Preciso destacar também o lado propagandístico de algumas das páginas criadas por Frazetta. Alguns leitores nos dias de hoje vão achar bem esquisito estas vignettes, mas elas eram bem comuns nessa época. Havia uma necessidade do governo americano de estimular o processo de conscrição. Então, esse tipo de narrativa panfletária fazia parte das revistas de época. Muitas das vezes são histórias de veteranos de guerra que realizaram alguma ação heróica, um bombeiro que realizou um salvamento inesperado. Tem até quadrinhos ensinando como fazer primeiros socorros a vítimas de afogamento ou como lidar com situações de crise. É diferente, mas precisamos entender que se trata de uma outra época. Por exemplo, era comum as pessoas irem ao cinema para assistir às notícias da semana em produções conhecidas como cinejornais. Eles funcionavam como os trailers de filmes são hoje, mas eram bastante úteis para uma população que ainda começava a ter televisores. São histórias para servirem de inspiração para outros. Nesse sentido, elas funcionam direitinho.
Queria citat também a história de Leif, o Sortudo, a penúltima história dessa coletânea. Essa é uma pegada de Frazetta no estilo de histórias que Foster produzia em suas tiras. Não tenho certeza porque não é dito na apresentação da coletânea, mas essa narrativa parece ser em tiras. Porque existem traços de finais e continuidade em algumas delas. É a que achei melhor desenhada em relação às demais. E muito dela me lembrou Príncipe Valente. Desde os uniformes ao castelo e à própria motivação para a jornada.

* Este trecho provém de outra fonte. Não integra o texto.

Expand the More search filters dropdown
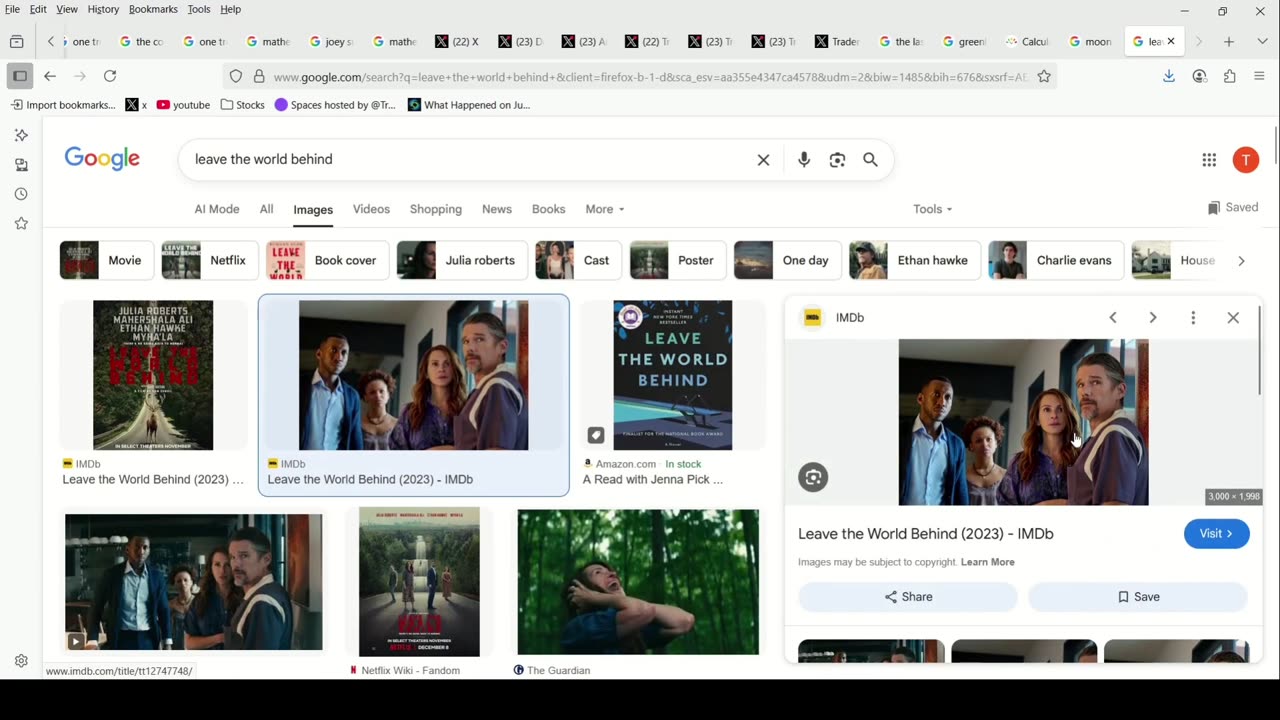The width and height of the screenshot is (1280, 720). point(604,209)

Claramente é uma grande aventura com a ideia de encontrar a Vinlândia para que os vikings pudessem colonizá-la e encontrar um lugar onde o sol bate forte e as uvas nascem em abundância. Há uma boa sequencialidade narrativa na história e é uma pena que ela seja tão curtinha. Gostaria de ver essa tira sendo mais longeva.

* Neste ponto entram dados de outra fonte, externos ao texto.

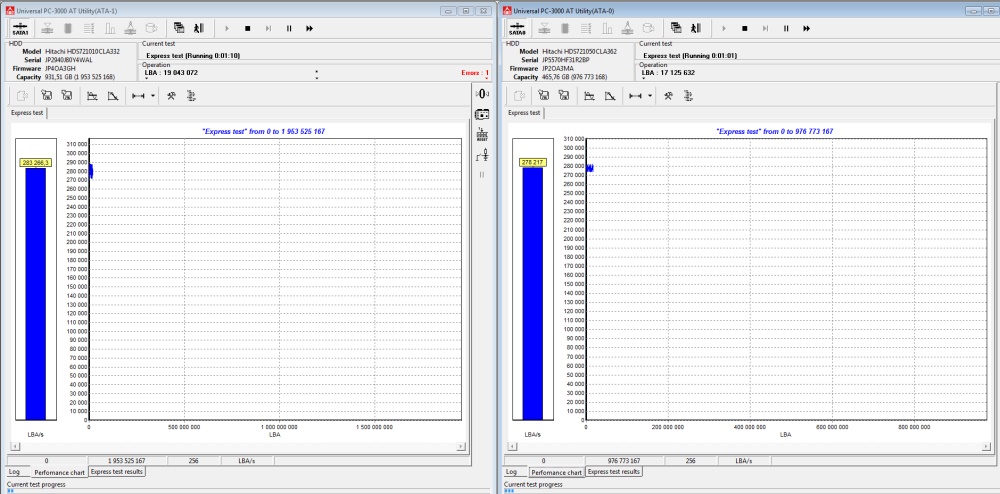Open the range arrow dropdown in the ATA-0 toolbar

pos(650,95)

Essa é uma boa coletânea de histórias que apresentam um pouco do que foi a história dos quadrinhos na década de 1950. É possível estudar as características das narrativas, seu formato, os temas presentes e as preocupações dos autores na época. Gostei que o Pipoca e Nanquim manteve as "histórias reais" porque é um detalhe interessante sobre a produção quadrinística da época. Contudo, é um Frazetta bem diferente do que estamos acostumados a ver. Ele não é um bom roteirista e sua arte está longe dos seus trabalhos mais maduros com ilustrações. Suas inspirações são bastante aparentes e Frazetta vai criando sua identidade com o passar do tempo até chegarmos nas últimas histórias que começam a ter um pouco da pegada que estamos acostumados do artista (embora o enredo ainda continue não muito legal).